It’s just a big game right?
The masks keep us from the light
You can’t see my pain so you don’t ask.
You’ll never see me true, for I’m wearing mask

I’m heavy by the burden of hiding
I’m exhausted by the burden of lying.
People dance lovingly as the music plays
It’s a dreadful game, this desolate masquerade.

People glide around in a routine trance
Leaving me partner free at my masquerade dance
I’m Cinderella left alone at my ball
Wearing my mask so I’m hidden from all

My mask portrays someone happy and strong
But I’m nothing close, it illustrates me wrong
I hide how I really feel so they won’t know
I feel so bad that I can’t let it go.

So here I sit as they prance across the ground
Together they dance free from care of anyone around
They dance around showing much devotion
As I sit with my gleeful mask hiding my emotion.

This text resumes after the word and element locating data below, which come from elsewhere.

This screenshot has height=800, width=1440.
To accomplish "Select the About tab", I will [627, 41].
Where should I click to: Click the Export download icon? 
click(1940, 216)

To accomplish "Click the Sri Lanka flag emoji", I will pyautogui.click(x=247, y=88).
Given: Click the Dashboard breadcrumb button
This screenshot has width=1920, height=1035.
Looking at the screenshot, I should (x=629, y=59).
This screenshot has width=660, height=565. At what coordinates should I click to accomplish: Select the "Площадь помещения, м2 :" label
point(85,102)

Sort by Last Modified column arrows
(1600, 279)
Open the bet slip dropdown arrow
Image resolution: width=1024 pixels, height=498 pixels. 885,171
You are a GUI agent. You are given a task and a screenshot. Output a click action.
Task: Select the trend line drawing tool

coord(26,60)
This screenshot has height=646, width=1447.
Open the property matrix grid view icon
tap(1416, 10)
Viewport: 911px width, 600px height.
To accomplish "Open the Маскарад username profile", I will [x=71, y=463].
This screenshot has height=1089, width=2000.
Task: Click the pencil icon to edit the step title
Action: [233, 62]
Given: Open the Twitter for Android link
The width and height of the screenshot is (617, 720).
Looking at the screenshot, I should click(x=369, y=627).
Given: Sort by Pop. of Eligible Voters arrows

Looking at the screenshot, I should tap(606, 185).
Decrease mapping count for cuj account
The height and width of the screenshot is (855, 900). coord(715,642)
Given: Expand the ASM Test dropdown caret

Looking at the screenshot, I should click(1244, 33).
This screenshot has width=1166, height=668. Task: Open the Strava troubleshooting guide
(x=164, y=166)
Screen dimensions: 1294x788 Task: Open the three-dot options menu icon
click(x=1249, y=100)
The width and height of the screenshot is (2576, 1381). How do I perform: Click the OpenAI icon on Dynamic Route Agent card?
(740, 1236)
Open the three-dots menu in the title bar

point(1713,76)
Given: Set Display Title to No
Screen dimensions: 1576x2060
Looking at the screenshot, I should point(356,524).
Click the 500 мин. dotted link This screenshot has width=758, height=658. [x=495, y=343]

The music slows and their pace is quick to respond
And somehow everyone else is suddenly gone
It’s the three of us there at the unraveled festivity.
And neither of them cares for any amnesty.

Does the mask render me hidden?
Or is a simple glance to me forbidden?
Because not once do I receive a gaze
And it’s just hurtful to see them so unfazed.

My mask is so heavy because it’s full of lies
And the person behind it isn’t one to idolize
But I do what I can to keep them delighted
I must lie to keep my feelings unsighted

As they finally dispersed and left me stranded
I was left wounded and empty handed
It’s a night I would indubitably trade,
To release the memories of my desolate masquerade

Author notes

well, you asked for something that's currently troubling for an author. this is a current situation in which i used writing to let feelings out.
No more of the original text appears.